Of course it’s not Fukushima but those who say it is are connecting their Dots and have been listening/watching poor information. Yes there are on-going Atmospheric releases in order of 70 Million Becquerels every hour and 400 Tons of Highly radioactive water dumped into the PAcific daily but still we have no reports of Highly radioactive fish caught on the West Coast as we have on several occasions in Japan, and each time with higher levels than previous fish caught, but No stories of Marine life die-offs in Japan. Not a single story from fishermen mentioning how the fish are all dead off Japan’s Northern coast but we have people here in North America thinking somehow are West Coast Marine life is dying because of Fukushima radiation. Amazing how these people can jump to such conclusion with such little information or understanding of radiation.

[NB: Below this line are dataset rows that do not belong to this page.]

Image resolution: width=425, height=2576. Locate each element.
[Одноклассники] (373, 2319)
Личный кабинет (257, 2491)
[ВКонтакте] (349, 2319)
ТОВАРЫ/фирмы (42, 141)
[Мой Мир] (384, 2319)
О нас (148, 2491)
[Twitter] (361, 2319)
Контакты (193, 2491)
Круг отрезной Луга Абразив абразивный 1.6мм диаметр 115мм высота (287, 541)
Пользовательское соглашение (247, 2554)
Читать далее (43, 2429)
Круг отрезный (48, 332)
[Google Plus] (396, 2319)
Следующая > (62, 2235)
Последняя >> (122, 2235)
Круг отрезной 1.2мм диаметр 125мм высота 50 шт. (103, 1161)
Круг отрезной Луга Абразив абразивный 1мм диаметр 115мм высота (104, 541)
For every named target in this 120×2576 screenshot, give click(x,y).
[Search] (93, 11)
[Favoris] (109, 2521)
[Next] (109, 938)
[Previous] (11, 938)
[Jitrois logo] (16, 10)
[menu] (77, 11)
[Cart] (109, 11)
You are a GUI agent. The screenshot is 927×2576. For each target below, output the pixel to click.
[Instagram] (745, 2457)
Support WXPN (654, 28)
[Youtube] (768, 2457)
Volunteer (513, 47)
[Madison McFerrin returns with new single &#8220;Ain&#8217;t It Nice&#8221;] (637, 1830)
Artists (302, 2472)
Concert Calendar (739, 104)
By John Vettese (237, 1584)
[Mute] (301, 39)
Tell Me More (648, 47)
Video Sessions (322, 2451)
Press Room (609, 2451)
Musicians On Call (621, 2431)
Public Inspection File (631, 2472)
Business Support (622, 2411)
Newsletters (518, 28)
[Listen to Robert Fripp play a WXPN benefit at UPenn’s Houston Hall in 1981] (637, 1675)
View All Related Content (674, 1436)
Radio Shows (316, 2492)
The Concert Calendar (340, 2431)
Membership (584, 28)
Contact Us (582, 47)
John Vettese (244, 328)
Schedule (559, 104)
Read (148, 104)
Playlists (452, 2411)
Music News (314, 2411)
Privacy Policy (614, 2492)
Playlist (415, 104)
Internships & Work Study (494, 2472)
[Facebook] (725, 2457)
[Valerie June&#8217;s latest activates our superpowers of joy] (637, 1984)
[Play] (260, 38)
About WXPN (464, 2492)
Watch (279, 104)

Had it been a Radiation plume from Fukushima then I’d suspect that since the radiation levels within that plume are so high to cause such devastation here in Puget sound the surely it’s killed many more places along it’s journey and indeed must still be out there killing to day seeing that traveling across the entire Pacific didn’t dilute it then surely another trip around Puget sound won;t either.
Common sense is rare nowadays…too bad or else they’d all know Co2 is great for mother Earth, her plants thrive on it and since Co2 levels are at their lowest in 460 Millions years then it only make sense why the Earth had more Vegetation when Dinosaurs roamed as levels were much higher than today.
have a nice day
CD
Thank you for this presentation of a dead zone. It may have resolved a mystery that has been bothering me.
I am an amateur naturalist, interested mainly in the intertidal fauna of Boundary Bay. I maintain an aquarium with some of the smaller animals from the west side of the Bay.
I have observed a couple of die-offs, one lasting several years, below the cliffs on the west end of White Rock which I attributed to the heavy construction projects on the top of the cliff. For a few years, I was using water from the Bay for my aquarium, which introduced many interesting organisms to the tank, but also caused two tank failures. Now I’m using commercial “Instant Ocean” and filtered water. Vegetation is replenished periodically from the southwest end of the Bay.
However, even using commercial water, and with an apparently healthy tank, I found a white mat growing on leftover tank sediments after a scrub at the end of September. It looks like the mat you have documented here, the Beggiatoa.
I posted photos on my blog, here: http://wanderinweeta.blogspot.ca/2014/09/no-end-to-mysteries.html . Would this be the same organism?
I recently brought home three mottled sea stars, very small ones that came along with seaweeds cast up on the shore after a storm. They look healthy.
I have borrowed an image from this article for a blog post about Beggiatoa. I think this conforms to your copyright conditions, as it is used on an educational and non-commercial blog. I have included links to this article in the previous blog post, (http://wanderinweeta.blogspot.ca/2014/11/underwater-epidemic.html), and will in the current article, as well. If there is a problem, please notify me and I will remove it immediately.
Thank you!
The start of the oceanic food chain begins with those barely visible little creatures they call phytoplankton.Seven twelfes or thereabouts of planet Earths surface area which is exposed to the sun on a once daily bas been responsable for the proliferation of what we regard as life.Those wee small creatures that are virtually invisible to the human eye actually clean up most of the shit we leave ,provide us with the oxygen we breath,etc, etc.Once the phytoplankton become upset dats dat.